Очень досадна эта волынка... Каждый день вот так. Идет, идет дело, — в сущности не плохо идет, — и вдруг — стоп. Телефонные объяснения, упрашивания, грустные размышления над векселями...
С раздражением смотрю на упрямую широкую спину Пузырькова в синей линялой рубахе. Пила визжит надсадно. А он уже подобрел и говорит сокрушительно:
— Эх, Александр Михалыч, милый товарищ Журавлев. Не подумайте, что я на вас лично серчаю. Скоро полгода, как с вами работаем, и действительно вижу — человек вы уж не молодой, без ветру, делом интересуетесь, вникаете во всякую тютельку. День у вас колесом идет. Не на вас мы обижаемся, а на сподручных ваших. Дело у вас серьезного размеру, а оптиков при деле нету.
— Каких это оптиков?
— Оптиков, ну, одним словом, опытных людей... Понабрали вы студентов, барышень тоненьких или мастеровых, вроде нашего брата, а разве этот народ может состоять в торговом обороте? Бывало, к этой хитрости с детства приучались, зато уж выходили серые волки. Только зубом щелкнет, хап — и тысяча. Потому интерес имели к операциям, и порядок был, распорядительность, — покупатель ходит, как блаженный, озарен улыбкой, а перед ним так и вьются.. Вот и нонче тоже. Возьмем частного...
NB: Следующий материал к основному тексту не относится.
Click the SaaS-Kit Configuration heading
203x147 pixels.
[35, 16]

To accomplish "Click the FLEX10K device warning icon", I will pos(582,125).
Пузырьков принимается не спеша рассказывать, как отделывали склад у частного, и, хоть объегорил на полцены, зато посулами не морил и еще всей артели с почтением поднес по стакашке. Но я уже плохо слушаю его. Я смотрю на облекающие стену пустые соты полок, и они оживают для меня. Если прищуриться, — там начинают шевелиться товары, устанавливаясь и кокетничая.
Тут, кажется, будет посудно-хозяйственное... Сюда войдут, как ослепительные латники, никелированные самовары, громыхнут шпорами и замрут на полках, ожидая прекрасную даму, — каждый свою, единственную. Рядом им сделают глубокий книксен бонтонные примуса, выставляя маленькую ножку из-под золотого роброна. О, рыжие астры огней в темных коридорах общежитий, немолчный шум, подобный отдаленному реву прибоя, похотливое шкворчанье полтавского сала! Дальше хрупкие стаканы, стопки и рюмки запоют тонкими голосами; в их воздушной груде белый луч зимы заиграет, как в мыльной пене. Угрюмые лобастые чугуны, кухаркины дети, будут внизу мечтать об утонченном бельэтаже.
Я уже вижу ее, низенькую гладильщицу с «Передовой швеи» с мягким носиком и белыми ресницами; она робко трогает за рукав супруга, смотрит на него снизу вверх и показывает пальчиком туда, туда, где голубые незабудки на скользких лужайках сервиза; тот сначала качает головой в заячьем треухе, потом присматривается и... подзывает продавца.
Там, за аркой, будет обувное, за ним — мануфактурно-галантерейное. Оттуда будут выходить, визжа новыми калошами и радостно стыдясь их наглого блеска; над прилавками глянцевитый сатин и мадаполам птицами завьются вокруг концов железного метра; ножницы вжикнут и, разинув рот, пролетят поперек ткани, будто ее нет; в картонных коробках спрячутся прохладные тайны белья, розовые подвязки, грезящие об округлости теплой ноги, ядовитый электрик и уютный беж трикотажа.